- _Task details_
Report, as a bare number, how many lines of the material below contain the word "agent".

- _Dataset entries_
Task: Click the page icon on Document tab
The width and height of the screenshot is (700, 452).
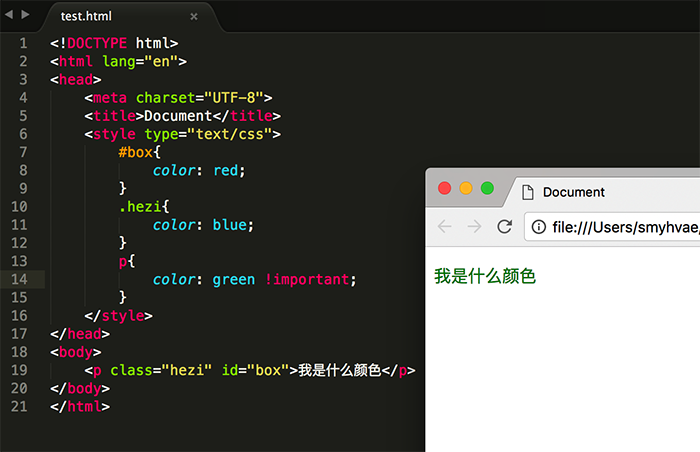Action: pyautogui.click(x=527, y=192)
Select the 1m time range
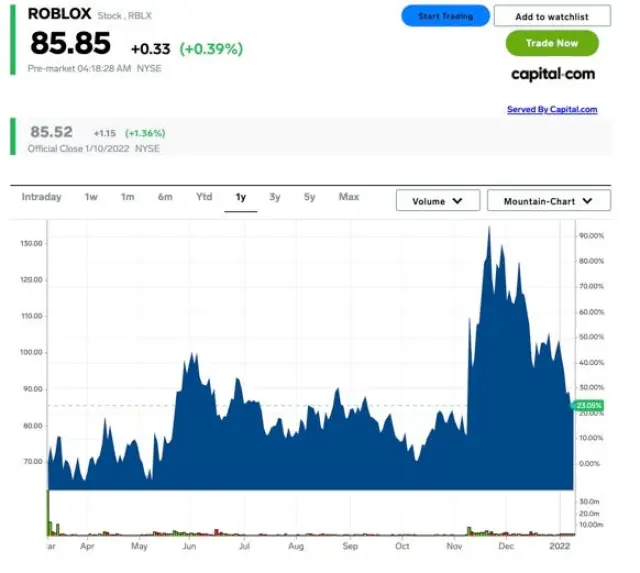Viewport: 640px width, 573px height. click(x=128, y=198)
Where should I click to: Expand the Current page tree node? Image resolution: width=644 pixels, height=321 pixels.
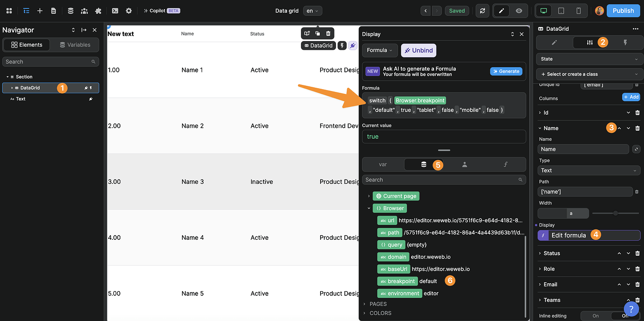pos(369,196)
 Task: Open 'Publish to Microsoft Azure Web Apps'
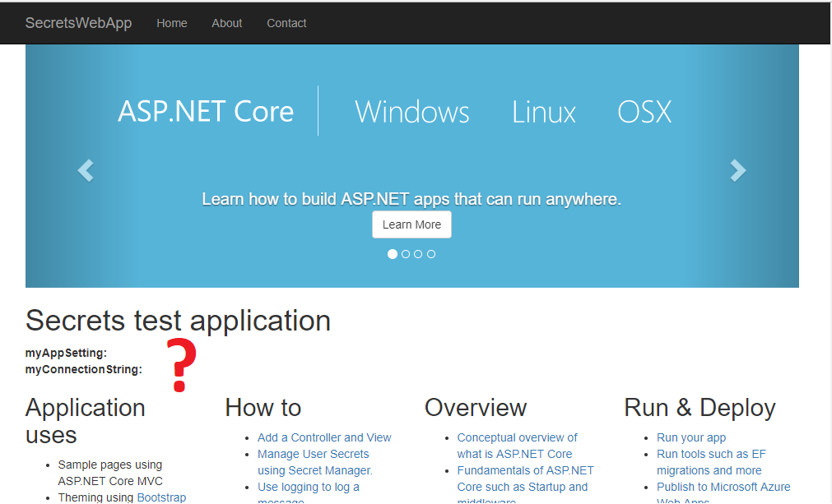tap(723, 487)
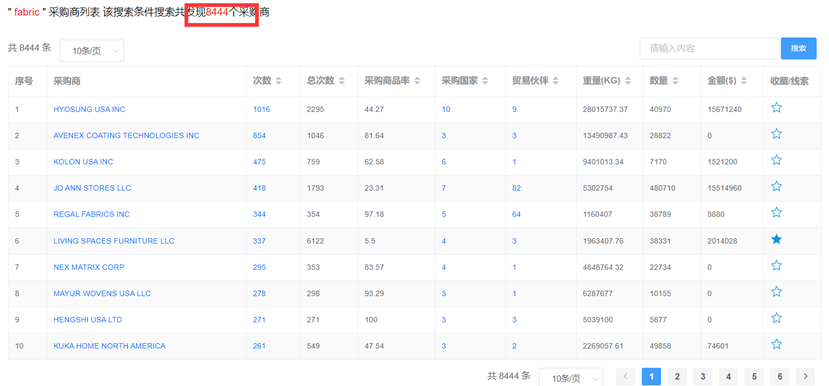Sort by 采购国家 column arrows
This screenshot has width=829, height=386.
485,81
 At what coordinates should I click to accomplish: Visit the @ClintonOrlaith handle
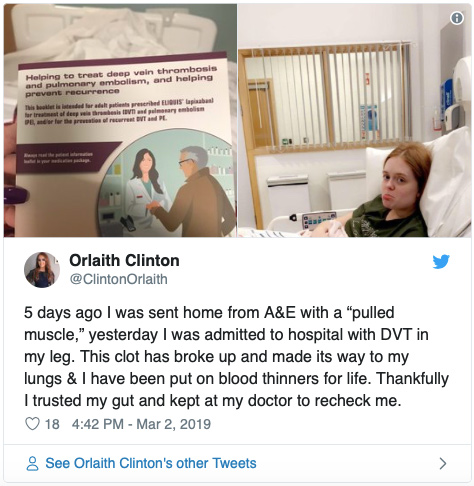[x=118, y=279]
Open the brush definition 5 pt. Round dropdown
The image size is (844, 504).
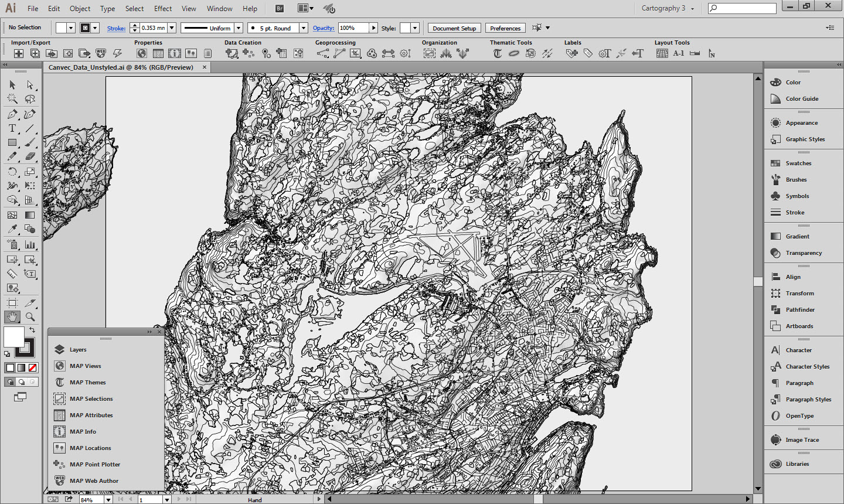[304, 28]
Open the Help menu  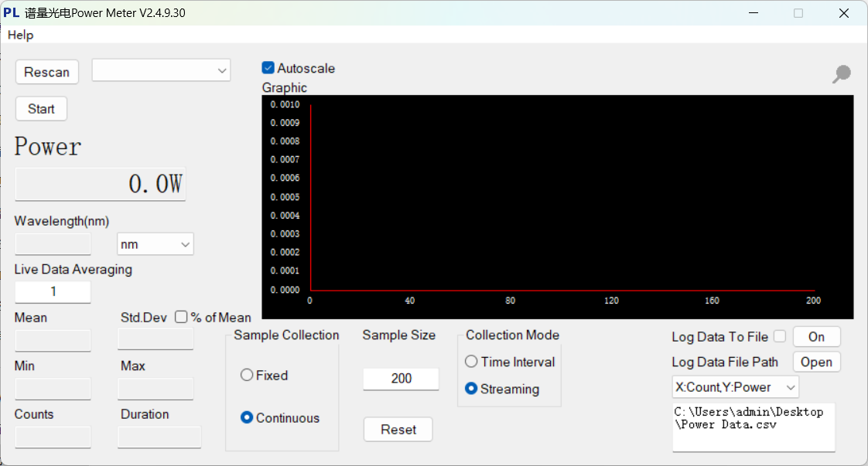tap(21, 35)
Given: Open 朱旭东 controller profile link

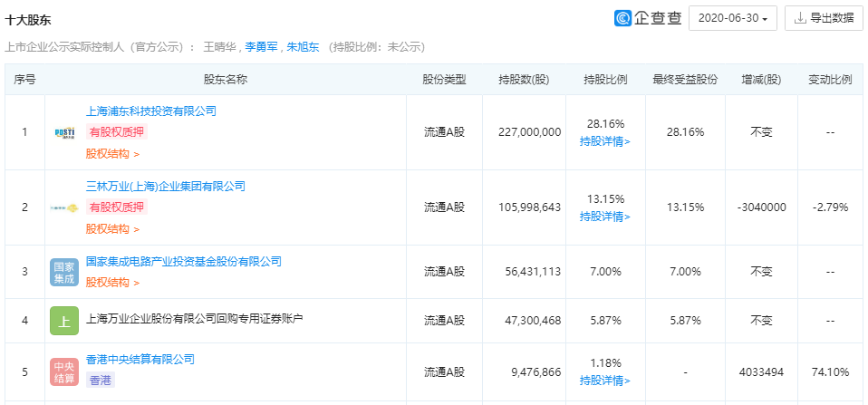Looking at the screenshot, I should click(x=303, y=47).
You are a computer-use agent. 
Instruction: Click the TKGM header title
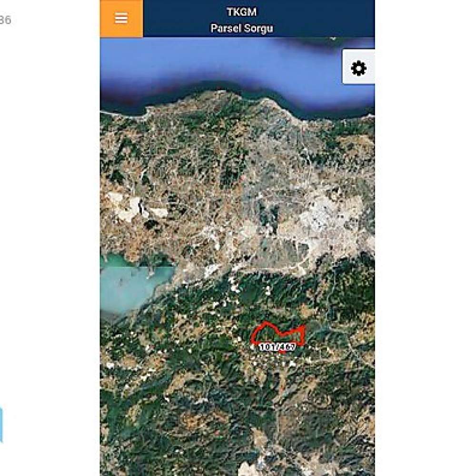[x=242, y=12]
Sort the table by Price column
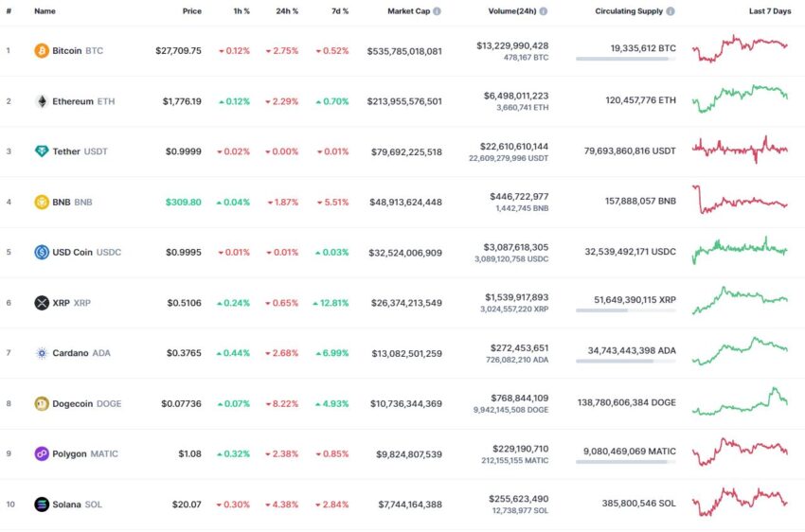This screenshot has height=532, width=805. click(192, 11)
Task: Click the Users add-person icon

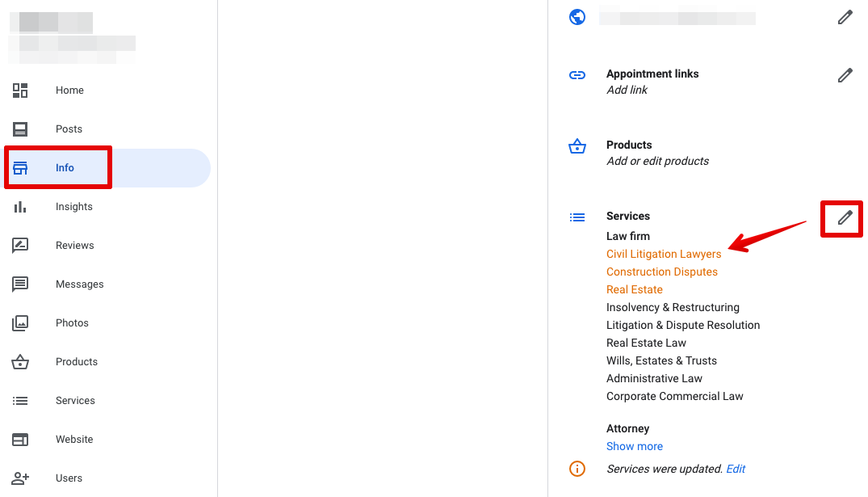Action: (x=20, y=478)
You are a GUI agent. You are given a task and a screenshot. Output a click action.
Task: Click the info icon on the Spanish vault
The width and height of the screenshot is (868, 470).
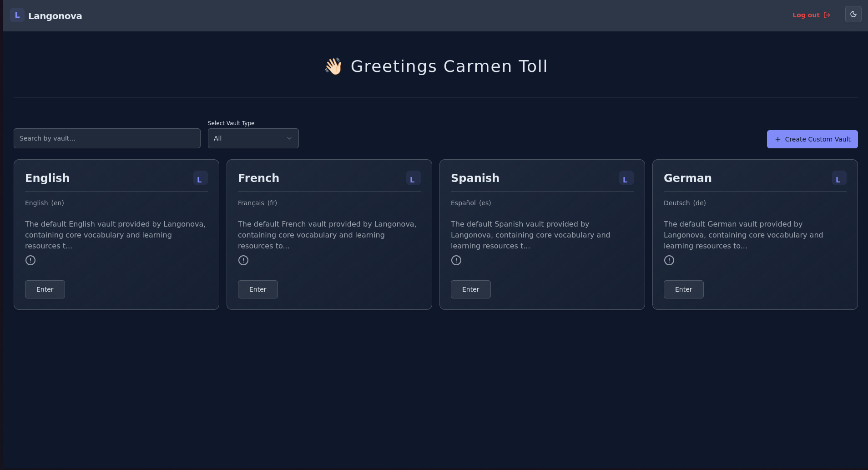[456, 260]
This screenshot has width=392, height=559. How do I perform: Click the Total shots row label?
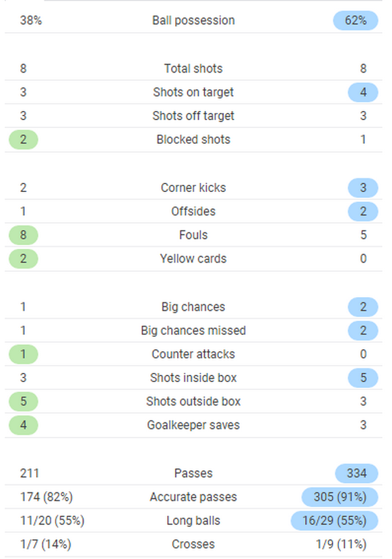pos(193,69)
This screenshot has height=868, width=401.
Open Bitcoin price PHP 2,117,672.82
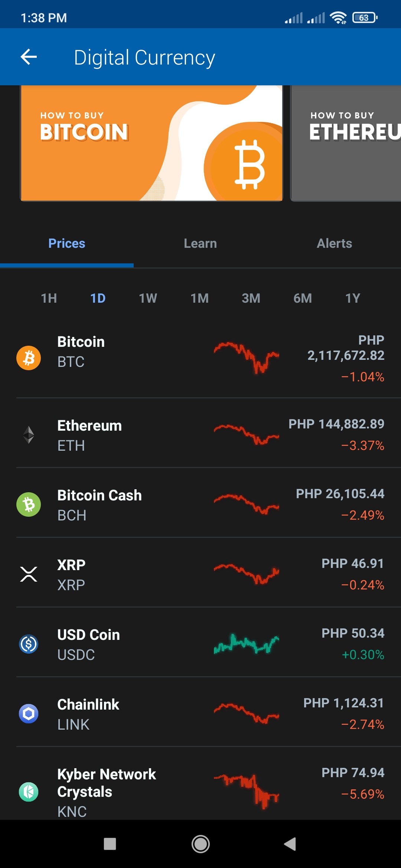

- _Response area_
2